• **Data to process**:
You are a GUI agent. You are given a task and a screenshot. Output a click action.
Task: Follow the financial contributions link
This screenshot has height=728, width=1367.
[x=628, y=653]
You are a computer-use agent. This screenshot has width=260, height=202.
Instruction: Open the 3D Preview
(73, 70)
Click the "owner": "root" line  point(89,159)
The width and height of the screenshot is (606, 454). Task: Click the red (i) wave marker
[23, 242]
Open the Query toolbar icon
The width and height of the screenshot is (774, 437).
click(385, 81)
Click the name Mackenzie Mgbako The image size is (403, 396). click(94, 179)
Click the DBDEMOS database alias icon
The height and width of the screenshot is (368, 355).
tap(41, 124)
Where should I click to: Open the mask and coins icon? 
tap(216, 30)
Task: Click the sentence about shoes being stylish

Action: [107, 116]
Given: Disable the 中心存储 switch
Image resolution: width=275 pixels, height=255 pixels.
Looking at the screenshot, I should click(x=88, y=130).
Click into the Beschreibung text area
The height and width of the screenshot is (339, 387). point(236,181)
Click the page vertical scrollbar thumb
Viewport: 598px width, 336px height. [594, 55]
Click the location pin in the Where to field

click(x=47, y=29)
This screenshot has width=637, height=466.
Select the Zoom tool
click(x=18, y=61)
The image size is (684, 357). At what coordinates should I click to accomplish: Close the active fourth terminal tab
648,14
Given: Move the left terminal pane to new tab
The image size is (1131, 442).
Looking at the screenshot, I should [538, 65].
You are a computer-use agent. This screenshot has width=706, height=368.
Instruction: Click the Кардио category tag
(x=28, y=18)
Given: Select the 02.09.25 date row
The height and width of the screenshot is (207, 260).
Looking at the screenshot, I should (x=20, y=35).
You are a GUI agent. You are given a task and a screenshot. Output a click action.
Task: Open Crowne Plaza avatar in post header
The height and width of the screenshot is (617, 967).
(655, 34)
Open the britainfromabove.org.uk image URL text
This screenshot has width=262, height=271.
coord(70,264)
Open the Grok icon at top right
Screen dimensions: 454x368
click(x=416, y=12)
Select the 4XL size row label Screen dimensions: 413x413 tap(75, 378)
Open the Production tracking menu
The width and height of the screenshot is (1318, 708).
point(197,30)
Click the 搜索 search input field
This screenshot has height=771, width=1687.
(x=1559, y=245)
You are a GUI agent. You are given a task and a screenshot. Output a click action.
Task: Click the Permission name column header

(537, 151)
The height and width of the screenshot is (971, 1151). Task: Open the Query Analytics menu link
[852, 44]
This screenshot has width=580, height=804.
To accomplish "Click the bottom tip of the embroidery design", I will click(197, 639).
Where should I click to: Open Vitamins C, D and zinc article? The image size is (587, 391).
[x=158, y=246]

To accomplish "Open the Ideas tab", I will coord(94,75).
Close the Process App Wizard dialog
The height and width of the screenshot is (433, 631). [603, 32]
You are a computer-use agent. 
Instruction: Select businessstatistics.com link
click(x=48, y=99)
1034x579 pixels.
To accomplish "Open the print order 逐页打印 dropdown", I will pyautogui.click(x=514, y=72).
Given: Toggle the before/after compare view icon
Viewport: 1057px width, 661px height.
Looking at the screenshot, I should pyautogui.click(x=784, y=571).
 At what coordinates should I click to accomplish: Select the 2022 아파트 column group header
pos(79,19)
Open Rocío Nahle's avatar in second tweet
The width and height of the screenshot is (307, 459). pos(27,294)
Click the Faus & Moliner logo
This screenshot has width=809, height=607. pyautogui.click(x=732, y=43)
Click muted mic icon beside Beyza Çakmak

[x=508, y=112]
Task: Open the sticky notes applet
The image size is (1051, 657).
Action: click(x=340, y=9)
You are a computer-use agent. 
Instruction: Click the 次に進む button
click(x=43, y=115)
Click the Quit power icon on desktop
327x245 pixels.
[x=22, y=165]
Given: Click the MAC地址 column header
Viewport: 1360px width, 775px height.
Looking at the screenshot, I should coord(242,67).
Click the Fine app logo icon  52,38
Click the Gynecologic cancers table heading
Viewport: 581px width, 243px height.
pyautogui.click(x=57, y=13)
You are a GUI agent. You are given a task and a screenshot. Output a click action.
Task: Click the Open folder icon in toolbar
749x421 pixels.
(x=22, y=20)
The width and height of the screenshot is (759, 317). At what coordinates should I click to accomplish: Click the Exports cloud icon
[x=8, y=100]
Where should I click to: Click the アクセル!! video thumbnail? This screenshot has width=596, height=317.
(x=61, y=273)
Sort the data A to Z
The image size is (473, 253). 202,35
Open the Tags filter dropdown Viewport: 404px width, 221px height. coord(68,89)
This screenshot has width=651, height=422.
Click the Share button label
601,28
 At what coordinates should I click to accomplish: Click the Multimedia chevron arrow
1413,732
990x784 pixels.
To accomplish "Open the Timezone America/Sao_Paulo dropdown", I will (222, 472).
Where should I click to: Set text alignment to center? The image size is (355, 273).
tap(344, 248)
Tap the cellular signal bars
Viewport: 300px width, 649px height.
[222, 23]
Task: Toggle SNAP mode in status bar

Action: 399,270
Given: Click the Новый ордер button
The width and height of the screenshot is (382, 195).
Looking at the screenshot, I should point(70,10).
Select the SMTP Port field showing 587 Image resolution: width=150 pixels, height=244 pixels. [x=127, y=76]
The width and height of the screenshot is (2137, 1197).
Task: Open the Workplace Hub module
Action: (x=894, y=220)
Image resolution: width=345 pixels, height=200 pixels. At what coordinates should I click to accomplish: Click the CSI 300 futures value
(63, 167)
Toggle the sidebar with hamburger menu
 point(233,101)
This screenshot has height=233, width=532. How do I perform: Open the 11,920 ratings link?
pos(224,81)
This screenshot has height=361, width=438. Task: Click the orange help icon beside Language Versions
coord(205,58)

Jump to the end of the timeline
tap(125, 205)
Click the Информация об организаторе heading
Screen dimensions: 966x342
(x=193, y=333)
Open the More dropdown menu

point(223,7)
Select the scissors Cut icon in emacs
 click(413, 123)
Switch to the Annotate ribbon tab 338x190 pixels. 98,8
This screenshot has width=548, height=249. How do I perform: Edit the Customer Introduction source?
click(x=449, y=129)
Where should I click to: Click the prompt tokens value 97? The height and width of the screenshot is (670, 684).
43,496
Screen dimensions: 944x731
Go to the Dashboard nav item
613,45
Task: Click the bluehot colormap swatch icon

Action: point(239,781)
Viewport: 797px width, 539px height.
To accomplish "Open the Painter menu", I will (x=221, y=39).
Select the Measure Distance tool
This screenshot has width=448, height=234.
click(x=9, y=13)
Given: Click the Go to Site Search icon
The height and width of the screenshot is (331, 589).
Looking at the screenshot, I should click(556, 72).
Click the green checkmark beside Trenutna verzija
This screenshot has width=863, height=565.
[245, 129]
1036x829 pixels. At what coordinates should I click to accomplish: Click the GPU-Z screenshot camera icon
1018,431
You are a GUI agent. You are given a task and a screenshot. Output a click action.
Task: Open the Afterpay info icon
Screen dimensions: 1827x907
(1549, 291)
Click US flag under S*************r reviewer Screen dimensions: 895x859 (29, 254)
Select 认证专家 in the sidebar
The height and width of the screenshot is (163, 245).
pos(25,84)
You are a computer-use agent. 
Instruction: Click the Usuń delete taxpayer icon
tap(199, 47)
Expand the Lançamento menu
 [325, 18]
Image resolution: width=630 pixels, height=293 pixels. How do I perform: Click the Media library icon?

• **Instructions to follow**: Quote exactly the opening line of the material above and every line after it, up to and including the line that contains "Given: Move the left terminal pane to new tab".

• **Problem solution**:
You are a GUI agent. You are given a task and a screenshot. Output a click action.
Task: Follow the financial contributions link
This screenshot has height=728, width=1367.
[x=628, y=653]
You are a computer-use agent. This screenshot has width=260, height=202.
Instruction: Open the 3D Preview
(73, 70)
Click the "owner": "root" line  point(89,159)
The width and height of the screenshot is (606, 454). Task: Click the red (i) wave marker
[23, 242]
Open the Query toolbar icon
The width and height of the screenshot is (774, 437).
click(385, 81)
Click the name Mackenzie Mgbako The image size is (403, 396). click(94, 179)
Click the DBDEMOS database alias icon
The height and width of the screenshot is (368, 355).
tap(41, 124)
Where should I click to: Open the mask and coins icon? 
tap(216, 30)
Task: Click the sentence about shoes being stylish

Action: [107, 116]
Given: Disable the 中心存储 switch
Image resolution: width=275 pixels, height=255 pixels.
Looking at the screenshot, I should click(x=88, y=130).
Click into the Beschreibung text area
The height and width of the screenshot is (339, 387). point(236,181)
Click the page vertical scrollbar thumb
Viewport: 598px width, 336px height. [594, 55]
Click the location pin in the Where to field

click(x=47, y=29)
This screenshot has width=637, height=466.
Select the Zoom tool
click(x=18, y=61)
The image size is (684, 357). At what coordinates should I click to accomplish: Close the active fourth terminal tab
648,14
Given: Move the left terminal pane to new tab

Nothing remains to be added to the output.